Showmanship (100 chapter spooktacular).

SHOWMANSHIP (100 CHAPTER SPOOKTACULAR)

Maniacal laughter echoed throughout the massive tomb, the kind of laughter you only get from either reading something hilarious that you can’t stop reading or from the laugher being slightly detached from any semblance of rationality or reality. In any other place, Mibbet would have thought the former, but given their current situation, she was willing to put good money on it being the latter.

That was further confirmed by the lack of gasping that usually follows option a. Usually followed by more laughter and groaning, and maybe a pause while they went and got themselves a drink of water (cackling is hell on the throat.) Whatever was laughing here seemed to consider things like breathing, lung capacity, and stopping to be optional extras. In the circumstances, it was a fairly safe bet that whatever it was either 1. didn’t have lungs, 2. was magical in nature, 3. (the most unlikely option) had created some kind of machinery to laugh manically for them or 4. was just about to implode. (Given how long it had gone on for though, that was not a particularly reassuring thought if they were going to Implode, then, Mibbet assumed they would have already unless they had lungs bigger than a dragon who took up yodelling as a hobby.)

Suffice to say, Errol was not chuffed, partially because he was trapped and partially because they had gone and nicked his tibia. (He liked that tibia, it hit with a satisfying donk.) and all his other weapons too. He was curled up in the corner muttering about revenge and how many things he was going to donk on the head once he got out of here (fairly safe bet it was a lot, Errol never was the type to hold back on the pettiness.)

Sir Leeroy, meanwhile, had taken a sharp rock and was starting to try and chip away at the several foot thick granite wall with a sharp pebble (he didn’t like being trapped, but if all went to plan, he may be able to loosen one of those stones and be out of here just in time for the end of the multiverse. OK, so maybe he’d be a little bit late; entropy was going to be pissed off; they didn’t like being stood up.) The skeletons, of course, could see what he was doing and were looking on with contempt (which it took real effort to convey with a fleshless skeletal face, but for Sir Leeroy, they’d put in some practice, and the pity and disgust was so palpable he almost noticed it. Or at least he would have had his desperation to escape not been something of a distraction.) Every once in awhile he would carefully, and with what he must have imagined to be subtlety, lift the musty, mouldy, moth-eaten bedding and sweep the pathetic amount of stone dust (mostly from the pebble, to be honest) underneath it as if it was somehow going to give the game away.

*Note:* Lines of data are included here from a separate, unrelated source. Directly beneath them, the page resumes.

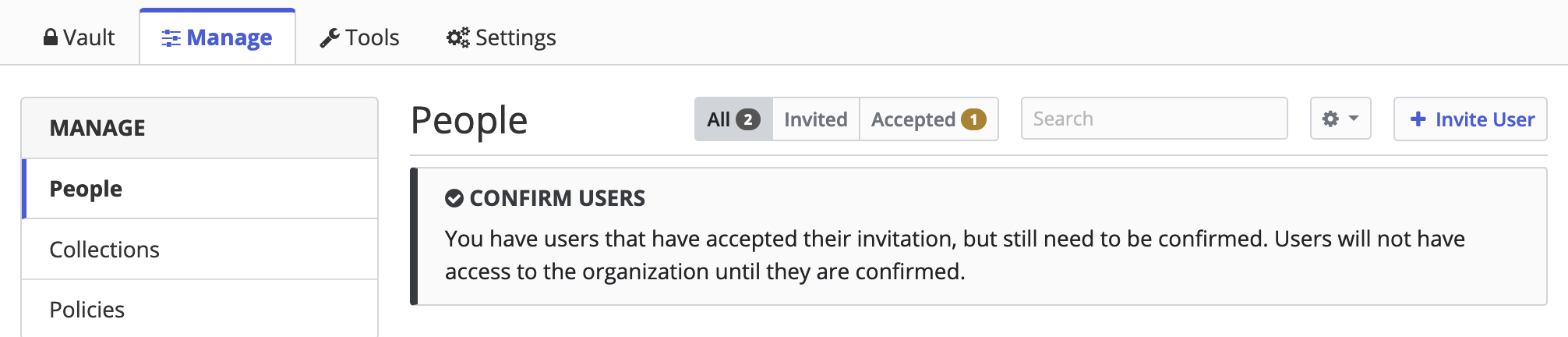Open the Vault tab
Screen dimensions: 1568x337
[79, 37]
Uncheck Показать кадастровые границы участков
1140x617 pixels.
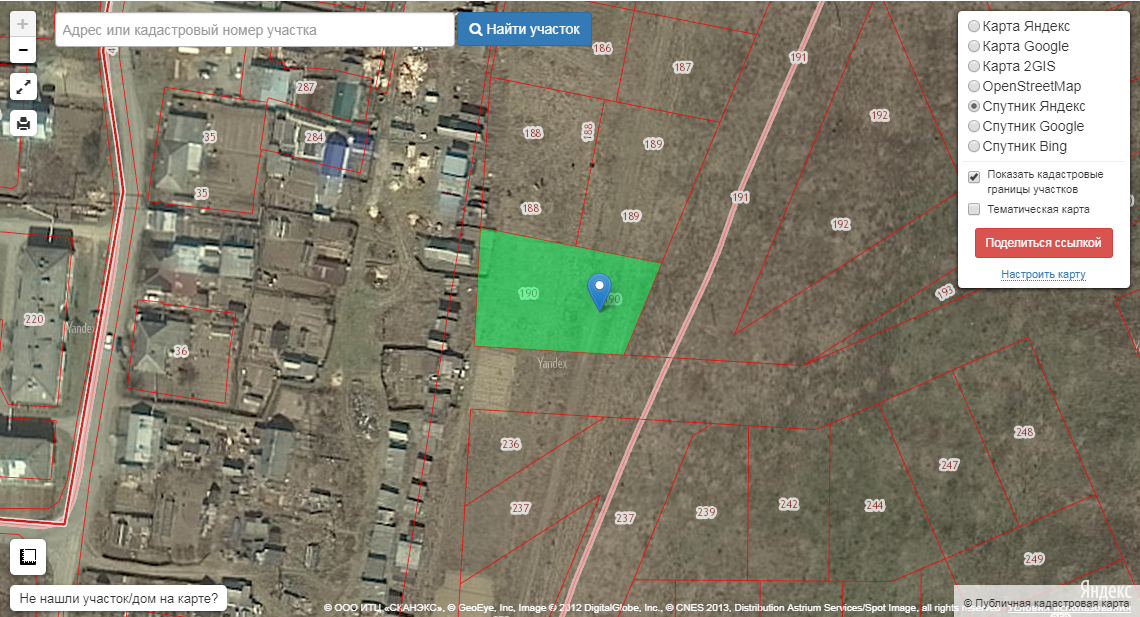pyautogui.click(x=974, y=177)
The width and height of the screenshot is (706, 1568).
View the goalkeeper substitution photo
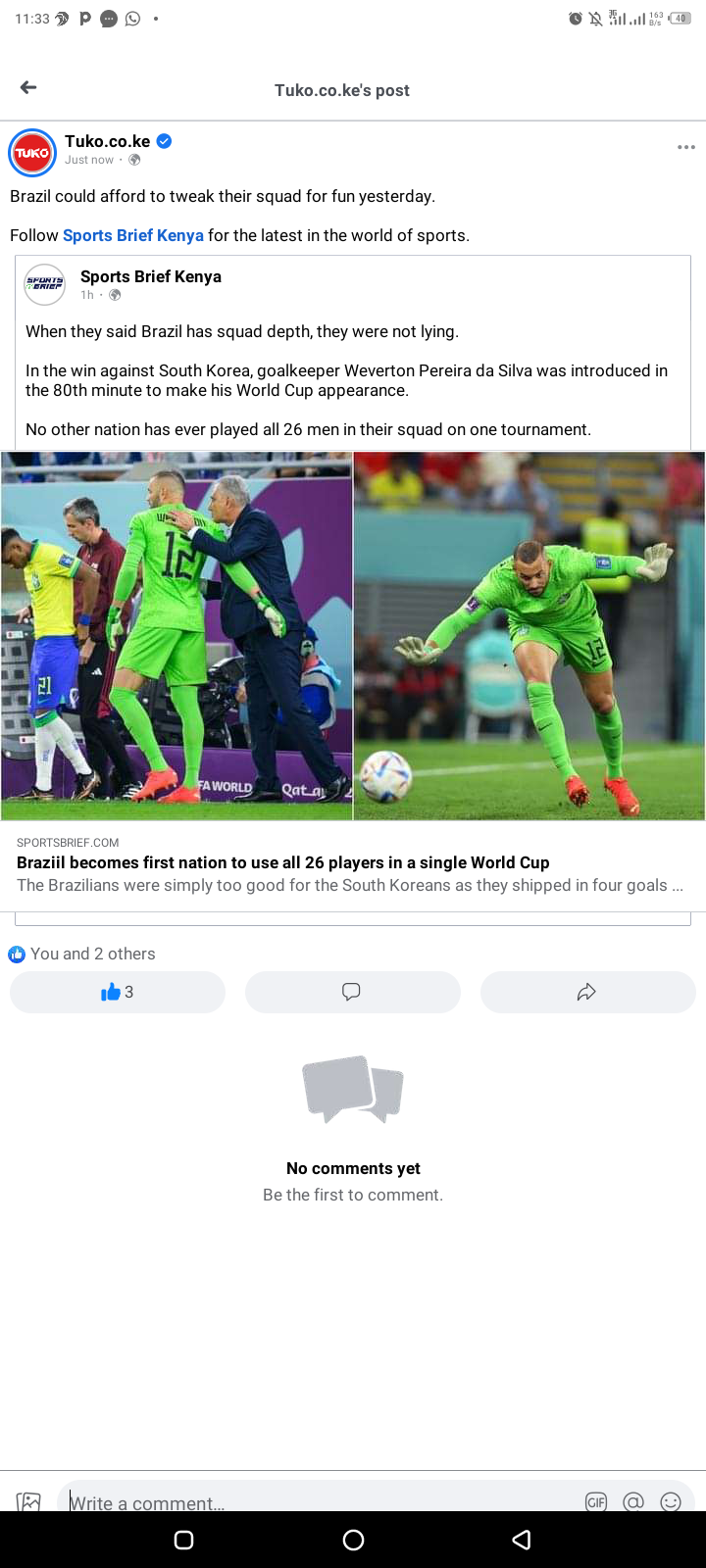click(x=176, y=635)
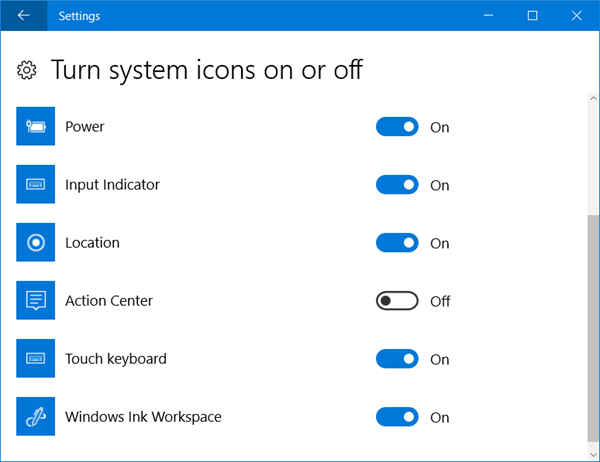Click the Windows Ink Workspace label

(x=143, y=417)
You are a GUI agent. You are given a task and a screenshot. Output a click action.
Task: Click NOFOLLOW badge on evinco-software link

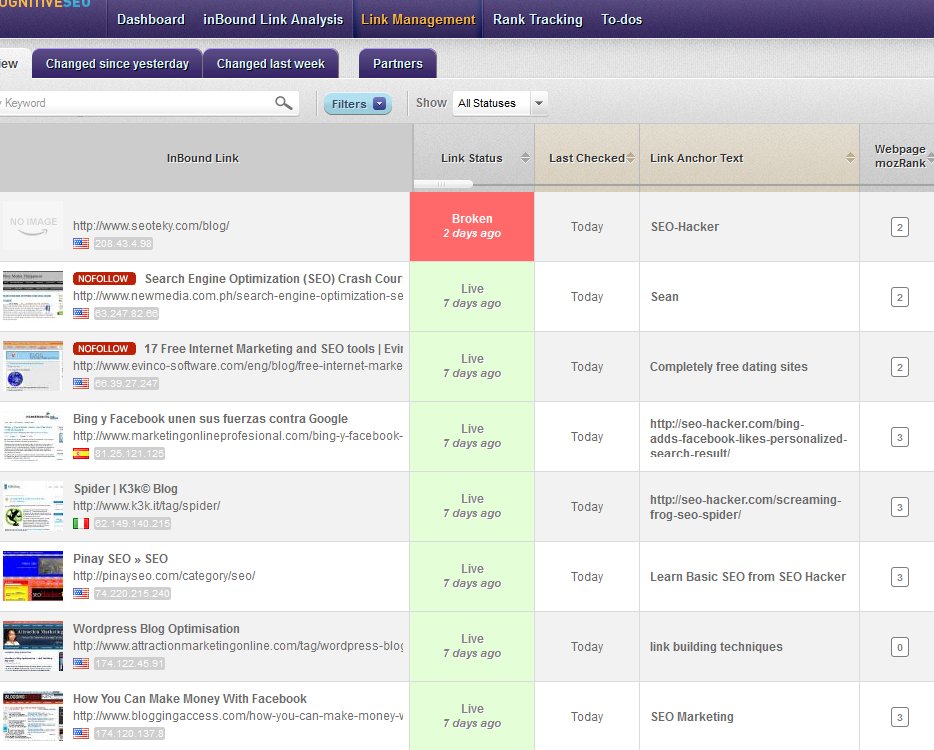[x=103, y=349]
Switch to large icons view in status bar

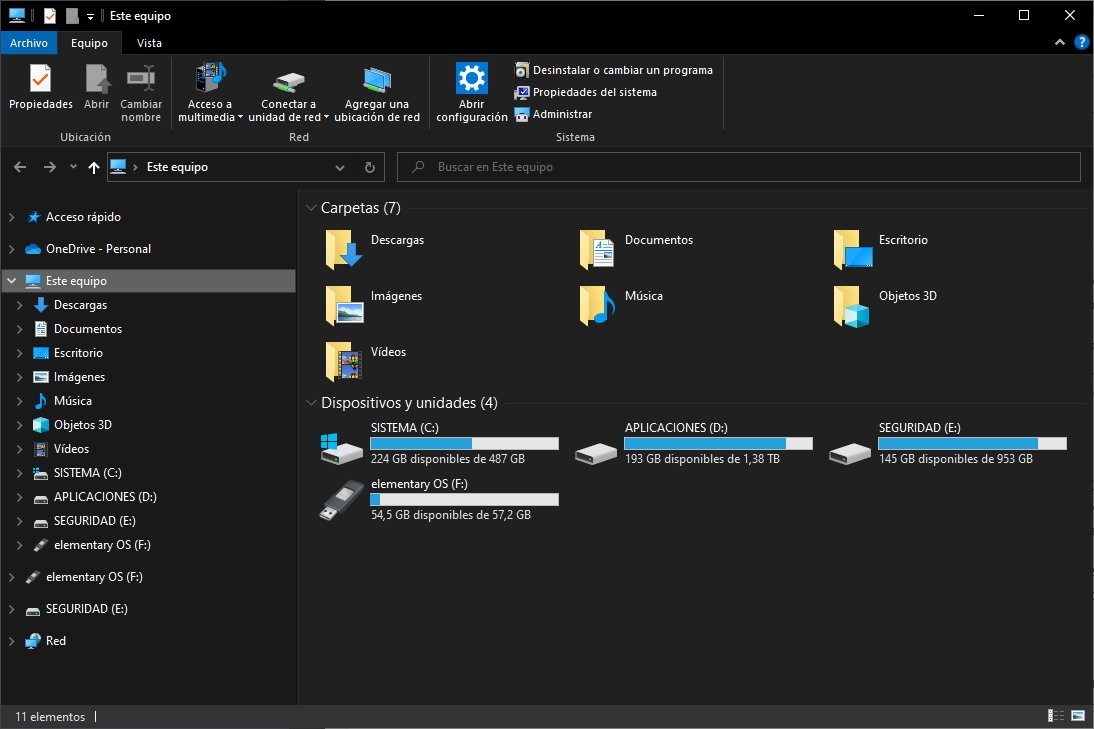tap(1078, 716)
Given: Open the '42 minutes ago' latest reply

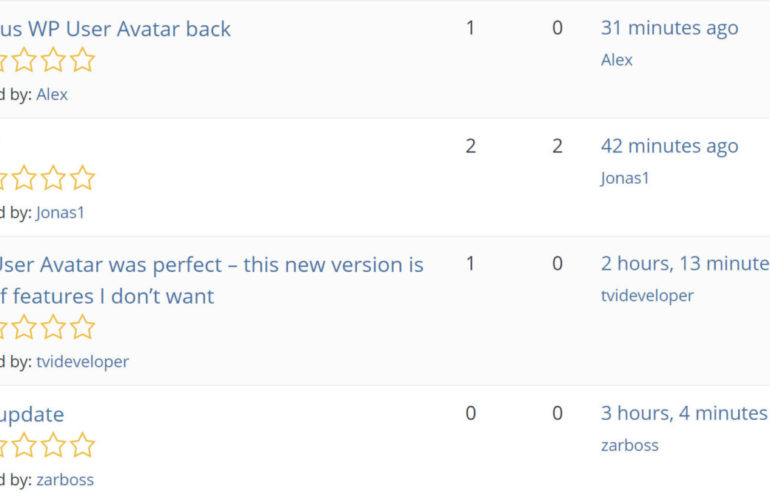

Elvira, meanwhile, had finally run out of bone puns to torture their captors with (it only took 2 hours) and had settled in for a rousing and seemingly never-ending rendition of a wizards staff has a knob on the end and some crude songs about a necromancers crusty rod. Which was clearly working quite well as several of the skeletons had unscrewed their own heads and carried them out of earshot (or whatever the hell you call a skeleton’s hearing range) to escape their unending torment. Eventually, it was agreed by the whole party (except Elvira herself, of course) that their tactic was far more effective on people with brains, and the meaty people in the area were about ten seconds away from gagging her themselves (like they could ever pull that off, it was very easy to threaten her, but following through? Not so much.)

That kept her silent for a few minutes before she pulled out a rubber ball from somewhere and started bouncing it off the backs of their guards (who clearly didn’t appreciate it but could hardly ask her to stop, at least until one figured out a gentle spear poke made a halfway decent deterrent from further shenanigans.)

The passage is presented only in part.